**Exercise details**
In the entries that follow, the lines from the one with "sinistra (84, 2266)" through the one with "Editore (276, 2476)" are the ones to write out, exactly and with both ends included. Nothing else should appear.

**The records**
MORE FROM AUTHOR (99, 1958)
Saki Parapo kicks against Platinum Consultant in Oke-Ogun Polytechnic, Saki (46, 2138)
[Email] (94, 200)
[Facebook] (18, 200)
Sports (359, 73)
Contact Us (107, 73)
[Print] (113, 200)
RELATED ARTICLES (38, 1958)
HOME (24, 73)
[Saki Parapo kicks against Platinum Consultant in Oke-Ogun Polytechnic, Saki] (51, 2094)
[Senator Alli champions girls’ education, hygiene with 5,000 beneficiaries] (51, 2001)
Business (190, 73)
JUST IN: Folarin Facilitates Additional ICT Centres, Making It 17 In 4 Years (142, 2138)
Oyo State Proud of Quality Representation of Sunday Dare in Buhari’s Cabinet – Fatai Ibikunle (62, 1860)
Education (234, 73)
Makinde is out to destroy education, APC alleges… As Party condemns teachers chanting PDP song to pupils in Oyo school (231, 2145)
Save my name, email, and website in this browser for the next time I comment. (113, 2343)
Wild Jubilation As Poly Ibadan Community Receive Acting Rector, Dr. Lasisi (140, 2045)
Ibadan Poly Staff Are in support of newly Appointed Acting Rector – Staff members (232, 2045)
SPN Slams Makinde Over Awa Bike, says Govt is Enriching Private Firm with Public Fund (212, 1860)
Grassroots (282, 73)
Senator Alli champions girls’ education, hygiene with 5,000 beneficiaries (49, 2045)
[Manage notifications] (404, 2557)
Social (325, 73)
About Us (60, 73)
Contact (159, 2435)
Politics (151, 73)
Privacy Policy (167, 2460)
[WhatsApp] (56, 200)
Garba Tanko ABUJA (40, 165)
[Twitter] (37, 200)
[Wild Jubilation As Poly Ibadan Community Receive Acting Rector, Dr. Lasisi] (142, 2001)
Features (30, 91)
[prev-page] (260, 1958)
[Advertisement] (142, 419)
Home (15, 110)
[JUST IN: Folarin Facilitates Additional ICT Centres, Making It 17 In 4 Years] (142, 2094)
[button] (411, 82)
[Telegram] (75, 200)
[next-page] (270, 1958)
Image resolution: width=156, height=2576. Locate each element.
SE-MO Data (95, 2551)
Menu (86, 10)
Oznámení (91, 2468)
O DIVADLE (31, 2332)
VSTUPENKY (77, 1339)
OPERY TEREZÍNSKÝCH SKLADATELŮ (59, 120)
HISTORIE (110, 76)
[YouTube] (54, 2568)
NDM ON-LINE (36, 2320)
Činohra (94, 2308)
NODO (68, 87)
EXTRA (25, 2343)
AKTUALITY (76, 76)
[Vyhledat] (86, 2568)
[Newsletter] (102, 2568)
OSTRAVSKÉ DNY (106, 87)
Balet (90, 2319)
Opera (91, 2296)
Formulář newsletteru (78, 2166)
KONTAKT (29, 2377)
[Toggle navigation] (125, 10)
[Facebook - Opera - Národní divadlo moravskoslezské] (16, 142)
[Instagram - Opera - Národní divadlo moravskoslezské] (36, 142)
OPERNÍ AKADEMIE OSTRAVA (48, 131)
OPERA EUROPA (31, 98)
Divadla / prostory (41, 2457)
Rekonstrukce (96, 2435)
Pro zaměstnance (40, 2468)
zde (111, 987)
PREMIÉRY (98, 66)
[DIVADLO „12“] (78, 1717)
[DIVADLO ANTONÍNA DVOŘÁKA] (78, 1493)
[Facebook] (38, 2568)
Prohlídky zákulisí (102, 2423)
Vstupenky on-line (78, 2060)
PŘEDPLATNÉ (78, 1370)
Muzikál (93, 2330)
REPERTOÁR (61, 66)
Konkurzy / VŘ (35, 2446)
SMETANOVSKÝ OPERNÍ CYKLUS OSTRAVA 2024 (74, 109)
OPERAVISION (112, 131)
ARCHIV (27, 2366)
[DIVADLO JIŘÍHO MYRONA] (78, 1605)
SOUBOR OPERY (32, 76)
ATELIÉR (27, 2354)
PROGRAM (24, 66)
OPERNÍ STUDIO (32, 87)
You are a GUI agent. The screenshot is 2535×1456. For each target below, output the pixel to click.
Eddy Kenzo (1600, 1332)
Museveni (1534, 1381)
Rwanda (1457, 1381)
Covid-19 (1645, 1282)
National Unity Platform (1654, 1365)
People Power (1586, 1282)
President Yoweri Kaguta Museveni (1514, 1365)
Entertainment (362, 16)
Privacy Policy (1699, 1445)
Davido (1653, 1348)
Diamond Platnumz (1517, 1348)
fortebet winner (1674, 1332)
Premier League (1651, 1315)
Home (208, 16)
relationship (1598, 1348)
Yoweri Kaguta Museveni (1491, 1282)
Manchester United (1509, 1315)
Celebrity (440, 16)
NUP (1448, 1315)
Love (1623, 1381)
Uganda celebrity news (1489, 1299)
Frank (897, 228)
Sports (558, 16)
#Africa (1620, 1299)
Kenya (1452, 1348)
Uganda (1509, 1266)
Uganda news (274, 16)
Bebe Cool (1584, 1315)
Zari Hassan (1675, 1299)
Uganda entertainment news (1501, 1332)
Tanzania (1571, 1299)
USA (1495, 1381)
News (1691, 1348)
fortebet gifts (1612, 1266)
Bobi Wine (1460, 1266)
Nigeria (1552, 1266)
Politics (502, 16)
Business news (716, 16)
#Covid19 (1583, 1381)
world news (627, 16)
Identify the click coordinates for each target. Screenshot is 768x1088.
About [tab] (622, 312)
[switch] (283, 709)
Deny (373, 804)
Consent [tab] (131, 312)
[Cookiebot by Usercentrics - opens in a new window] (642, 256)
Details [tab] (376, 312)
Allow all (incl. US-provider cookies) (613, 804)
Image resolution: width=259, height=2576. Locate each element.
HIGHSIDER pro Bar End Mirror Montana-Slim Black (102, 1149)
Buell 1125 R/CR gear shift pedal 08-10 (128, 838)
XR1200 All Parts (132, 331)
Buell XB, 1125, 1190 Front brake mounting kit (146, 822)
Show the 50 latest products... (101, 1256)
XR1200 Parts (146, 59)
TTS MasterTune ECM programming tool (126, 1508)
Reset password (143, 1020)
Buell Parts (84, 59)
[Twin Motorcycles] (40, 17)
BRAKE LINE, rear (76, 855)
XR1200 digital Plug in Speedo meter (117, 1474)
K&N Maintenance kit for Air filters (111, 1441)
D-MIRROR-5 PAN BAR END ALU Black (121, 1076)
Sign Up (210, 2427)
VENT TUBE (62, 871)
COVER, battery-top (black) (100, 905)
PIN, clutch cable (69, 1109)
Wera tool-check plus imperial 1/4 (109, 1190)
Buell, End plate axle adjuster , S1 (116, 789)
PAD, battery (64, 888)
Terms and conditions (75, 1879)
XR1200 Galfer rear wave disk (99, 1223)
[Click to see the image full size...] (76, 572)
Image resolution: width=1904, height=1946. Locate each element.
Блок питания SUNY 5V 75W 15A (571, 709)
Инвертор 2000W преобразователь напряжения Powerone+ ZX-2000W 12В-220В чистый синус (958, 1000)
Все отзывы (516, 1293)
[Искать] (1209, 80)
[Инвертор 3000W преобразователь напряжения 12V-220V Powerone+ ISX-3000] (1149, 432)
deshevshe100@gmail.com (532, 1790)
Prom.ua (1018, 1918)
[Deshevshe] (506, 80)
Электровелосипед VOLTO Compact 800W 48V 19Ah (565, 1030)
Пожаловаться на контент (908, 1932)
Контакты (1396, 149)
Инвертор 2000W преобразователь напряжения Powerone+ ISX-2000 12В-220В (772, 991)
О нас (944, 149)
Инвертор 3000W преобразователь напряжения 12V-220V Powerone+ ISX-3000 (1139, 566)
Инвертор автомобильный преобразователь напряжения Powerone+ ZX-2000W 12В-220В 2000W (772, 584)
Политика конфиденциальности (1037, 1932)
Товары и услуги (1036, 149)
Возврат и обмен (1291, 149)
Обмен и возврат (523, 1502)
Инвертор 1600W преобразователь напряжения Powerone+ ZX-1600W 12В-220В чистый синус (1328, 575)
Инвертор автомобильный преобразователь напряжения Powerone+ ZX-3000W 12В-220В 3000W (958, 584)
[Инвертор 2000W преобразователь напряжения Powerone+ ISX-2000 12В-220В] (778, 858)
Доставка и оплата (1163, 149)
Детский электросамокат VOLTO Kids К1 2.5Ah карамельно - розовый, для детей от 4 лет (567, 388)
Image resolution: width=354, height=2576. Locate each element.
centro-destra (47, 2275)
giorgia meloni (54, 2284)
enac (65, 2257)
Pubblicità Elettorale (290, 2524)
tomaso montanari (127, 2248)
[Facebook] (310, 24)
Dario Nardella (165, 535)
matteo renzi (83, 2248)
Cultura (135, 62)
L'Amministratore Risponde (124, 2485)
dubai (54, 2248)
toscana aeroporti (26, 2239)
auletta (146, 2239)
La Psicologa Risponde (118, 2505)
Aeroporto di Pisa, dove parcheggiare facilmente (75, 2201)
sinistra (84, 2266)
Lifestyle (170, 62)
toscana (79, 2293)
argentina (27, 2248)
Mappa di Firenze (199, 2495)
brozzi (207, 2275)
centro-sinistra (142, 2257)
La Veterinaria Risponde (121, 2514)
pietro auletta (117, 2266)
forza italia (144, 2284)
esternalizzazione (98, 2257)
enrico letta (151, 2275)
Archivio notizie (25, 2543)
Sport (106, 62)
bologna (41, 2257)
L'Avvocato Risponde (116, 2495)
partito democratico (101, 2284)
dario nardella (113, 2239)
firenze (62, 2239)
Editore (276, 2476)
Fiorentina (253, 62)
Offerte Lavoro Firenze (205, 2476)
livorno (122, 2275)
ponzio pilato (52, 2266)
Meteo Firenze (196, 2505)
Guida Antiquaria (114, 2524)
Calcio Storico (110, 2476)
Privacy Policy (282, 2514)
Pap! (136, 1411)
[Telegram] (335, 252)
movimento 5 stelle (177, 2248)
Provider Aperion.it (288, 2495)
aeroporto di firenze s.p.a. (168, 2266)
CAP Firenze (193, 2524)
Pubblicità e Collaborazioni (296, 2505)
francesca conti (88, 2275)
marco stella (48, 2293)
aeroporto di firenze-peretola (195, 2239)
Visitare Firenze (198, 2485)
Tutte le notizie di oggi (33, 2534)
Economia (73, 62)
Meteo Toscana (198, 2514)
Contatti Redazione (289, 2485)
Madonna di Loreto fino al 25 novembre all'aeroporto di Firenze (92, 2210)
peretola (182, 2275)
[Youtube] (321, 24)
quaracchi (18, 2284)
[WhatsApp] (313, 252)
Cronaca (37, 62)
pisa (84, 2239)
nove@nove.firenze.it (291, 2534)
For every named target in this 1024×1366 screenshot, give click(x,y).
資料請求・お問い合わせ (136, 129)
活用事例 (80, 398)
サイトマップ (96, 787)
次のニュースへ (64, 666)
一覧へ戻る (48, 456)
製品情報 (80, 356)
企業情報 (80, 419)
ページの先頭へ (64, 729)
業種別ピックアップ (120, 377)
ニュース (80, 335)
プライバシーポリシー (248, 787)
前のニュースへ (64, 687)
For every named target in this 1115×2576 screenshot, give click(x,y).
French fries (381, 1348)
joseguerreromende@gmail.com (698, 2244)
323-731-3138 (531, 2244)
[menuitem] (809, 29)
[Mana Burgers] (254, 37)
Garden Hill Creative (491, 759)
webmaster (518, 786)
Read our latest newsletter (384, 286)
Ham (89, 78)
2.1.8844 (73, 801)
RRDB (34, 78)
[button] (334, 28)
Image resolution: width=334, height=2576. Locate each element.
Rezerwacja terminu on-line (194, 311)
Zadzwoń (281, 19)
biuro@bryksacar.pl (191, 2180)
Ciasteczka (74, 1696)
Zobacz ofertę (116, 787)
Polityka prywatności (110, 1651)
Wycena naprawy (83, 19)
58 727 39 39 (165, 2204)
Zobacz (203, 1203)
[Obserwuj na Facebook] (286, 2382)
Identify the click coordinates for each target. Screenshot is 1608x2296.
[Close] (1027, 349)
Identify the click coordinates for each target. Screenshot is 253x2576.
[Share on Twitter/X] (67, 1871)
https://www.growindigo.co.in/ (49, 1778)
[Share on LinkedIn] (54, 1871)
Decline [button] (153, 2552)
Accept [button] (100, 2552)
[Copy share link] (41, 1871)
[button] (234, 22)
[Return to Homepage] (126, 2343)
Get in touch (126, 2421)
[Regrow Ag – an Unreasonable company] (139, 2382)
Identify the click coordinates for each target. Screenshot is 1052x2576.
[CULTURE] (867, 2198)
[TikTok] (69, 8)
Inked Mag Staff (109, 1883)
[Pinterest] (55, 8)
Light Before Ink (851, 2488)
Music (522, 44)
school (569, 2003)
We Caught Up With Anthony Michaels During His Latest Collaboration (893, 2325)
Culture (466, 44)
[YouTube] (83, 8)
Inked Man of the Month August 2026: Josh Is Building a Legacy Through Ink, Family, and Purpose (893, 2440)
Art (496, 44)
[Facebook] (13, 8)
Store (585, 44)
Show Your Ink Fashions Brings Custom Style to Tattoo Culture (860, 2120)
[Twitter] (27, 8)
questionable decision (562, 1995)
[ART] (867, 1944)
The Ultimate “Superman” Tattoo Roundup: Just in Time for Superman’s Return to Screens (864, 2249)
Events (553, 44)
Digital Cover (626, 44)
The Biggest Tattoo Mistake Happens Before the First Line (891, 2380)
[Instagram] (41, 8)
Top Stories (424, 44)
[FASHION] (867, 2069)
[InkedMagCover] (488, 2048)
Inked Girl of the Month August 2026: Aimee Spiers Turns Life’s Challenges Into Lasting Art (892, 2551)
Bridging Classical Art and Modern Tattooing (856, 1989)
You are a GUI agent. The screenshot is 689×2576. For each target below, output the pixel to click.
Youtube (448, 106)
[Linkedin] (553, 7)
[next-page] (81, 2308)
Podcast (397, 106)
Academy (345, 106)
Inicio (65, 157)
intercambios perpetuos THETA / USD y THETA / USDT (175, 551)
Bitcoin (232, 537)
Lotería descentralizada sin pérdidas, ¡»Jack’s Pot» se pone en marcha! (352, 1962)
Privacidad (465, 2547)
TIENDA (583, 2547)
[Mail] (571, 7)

**Exercise solution**
sinistra (84, 2266)
Lifestyle (170, 62)
toscana (79, 2293)
argentina (27, 2248)
Mappa di Firenze (199, 2495)
brozzi (207, 2275)
centro-sinistra (142, 2257)
La Veterinaria Risponde (121, 2514)
pietro auletta (117, 2266)
forza italia (144, 2284)
esternalizzazione (98, 2257)
enrico letta (151, 2275)
Archivio notizie (25, 2543)
Sport (106, 62)
bologna (41, 2257)
L'Avvocato Risponde (116, 2495)
partito democratico (101, 2284)
dario nardella (113, 2239)
firenze (62, 2239)
Editore (276, 2476)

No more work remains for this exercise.